------ Text provided
Step 1
By Vinzenz Unger and Anchi Cheng
Optical diffraction, image acquisition and preparation, determination of lattice parameters, calculation of unit cell dimensions and magnification, calculation of a filtered image
Optical diffraction
Objective: Evaluation of image quality, determination of tilt parameter (see step 5)
If illuminated by coherent light (e.g. laser beam) the images of crystals act as diffraction gratings. Sharp and bright spots that extend far and evenly in all directions are the hallmark of well-ordered crystals. In contrast, large and diffuse diffraction spots or a pattern that only shows a few spots in each direction are signs of disorder. Such crystals may not be suitable for further processing. To obtain reliable results and to avoid potential complications at later stages in the processing the following points are important:
• Analyze the micrograph with the emulsion facing towards the detector (e.g. in a vertical setup this corresponds to the emulsion side facing up).
• Move the micrograph around to identify the largest coherently diffracting area. Ideally, there would be only one coherent area. However, in praxis the following may happen: observation: spots “jump” while the micrograph is being moved --> more than one independent crystalline area is present observation: defined spots of multiple lattices are visible -->many small areas or stacked 2D- crystals remedy: decrease size of aperture at optical bench to figure if any one part of the image can be used
• Identify the best area by finding the part of the image for which number, sharpness and intensity of visible diffraction spots is maximal. Clearly mark centre of area by placing marks at the edge of the image. If an image contains two or more good areas that do not overlap, mark and treat them as independent “images”.
• Scanning the best area for further processing sometimes will require including unwanted parts of a neighboring crystalline patch. Keep the “contaminating” area to a minimum. This will be impossible if the two areas are stacked. If the layers are both good, estimate the number of spots that overlap. Do not proceed if this is a significant number because it will be impossible to combine the data.
• Keep a record of the approximate resolution limit observed by optical diffraction. Image processing should provide data to about twice this limit. If this is not the case some processing parameters may need adjustment.
Mainly upon analyzing images of tilted crystals one may encounter an uneven distribution of spots along a preferential axis. Such anisotropic diffraction can be caused by a lack of specimen flatness, specimen movement during the exposure or splitting of spots if the specimen tilt is high. While the first two problems cannot be overcome computationally the splitting of spots observed at high specimen tilts can and needs to be corrected for in the image processing procedure. Accordingly, most images showing anisotropic diffraction (especially at lower specimen tilts) are not suitable for further processing.
Image acquisition
• Calibrate the scanner / microdensitometer using a blank (unexposed) part of the micrograph if possible.
• Scan only the best parts of micrographs to keep files reasonably small. Image sizes up to about 6000x6000 pixel can be handled quite comfortably if availability of disk space is not a problem. MRC processing software requires square images as input. This makes arrays in increments of 1000 pixels a convenient choice.
------------
Set down the passage of the crystal image processing text word for word, beginning at the words "If illuminated by" and stopping after "side facing up).".
------ Given information
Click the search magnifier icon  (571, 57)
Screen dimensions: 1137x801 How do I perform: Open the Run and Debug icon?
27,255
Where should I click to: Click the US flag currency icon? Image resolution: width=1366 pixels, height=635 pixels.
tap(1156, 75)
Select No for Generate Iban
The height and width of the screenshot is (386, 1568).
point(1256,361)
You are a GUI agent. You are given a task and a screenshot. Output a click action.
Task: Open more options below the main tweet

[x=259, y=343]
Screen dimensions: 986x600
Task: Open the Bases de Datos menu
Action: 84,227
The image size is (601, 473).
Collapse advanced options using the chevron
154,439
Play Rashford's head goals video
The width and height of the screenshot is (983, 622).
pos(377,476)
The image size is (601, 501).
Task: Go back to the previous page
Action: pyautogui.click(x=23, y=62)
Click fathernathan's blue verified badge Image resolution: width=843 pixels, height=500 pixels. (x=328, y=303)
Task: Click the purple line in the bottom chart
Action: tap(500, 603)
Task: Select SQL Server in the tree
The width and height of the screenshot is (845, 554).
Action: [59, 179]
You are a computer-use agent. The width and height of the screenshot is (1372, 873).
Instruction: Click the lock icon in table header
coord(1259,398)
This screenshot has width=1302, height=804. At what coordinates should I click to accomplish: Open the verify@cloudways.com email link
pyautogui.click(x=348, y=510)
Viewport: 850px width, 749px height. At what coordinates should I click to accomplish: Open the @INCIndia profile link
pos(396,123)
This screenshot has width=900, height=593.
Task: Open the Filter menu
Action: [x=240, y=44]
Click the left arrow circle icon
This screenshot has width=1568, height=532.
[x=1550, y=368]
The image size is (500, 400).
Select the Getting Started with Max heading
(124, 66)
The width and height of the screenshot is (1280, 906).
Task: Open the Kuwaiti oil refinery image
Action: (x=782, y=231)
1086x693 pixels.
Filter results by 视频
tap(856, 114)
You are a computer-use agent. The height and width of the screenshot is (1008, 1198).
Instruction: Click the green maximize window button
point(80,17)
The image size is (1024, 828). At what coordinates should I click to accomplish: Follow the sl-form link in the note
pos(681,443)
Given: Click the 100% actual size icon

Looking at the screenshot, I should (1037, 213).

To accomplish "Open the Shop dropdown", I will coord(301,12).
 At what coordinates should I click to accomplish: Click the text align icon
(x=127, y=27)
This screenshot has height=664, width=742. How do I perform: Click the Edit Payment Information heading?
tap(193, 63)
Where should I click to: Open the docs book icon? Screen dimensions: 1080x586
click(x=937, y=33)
------------
▶ **Response for this exercise**
If illuminated by coherent light (e.g. laser beam) the images of crystals act as diffraction gratings. Sharp and bright spots that extend far and evenly in all directions are the hallmark of well-ordered crystals. In contrast, large and diffuse diffraction spots or a pattern that only shows a few spots in each direction are signs of disorder. Such crystals may not be suitable for further processing. To obtain reliable results and to avoid potential complications at later stages in the processing the following points are important:
• Analyze the micrograph with the emulsion facing towards the detector (e.g. in a vertical setup this corresponds to the emulsion side facing up).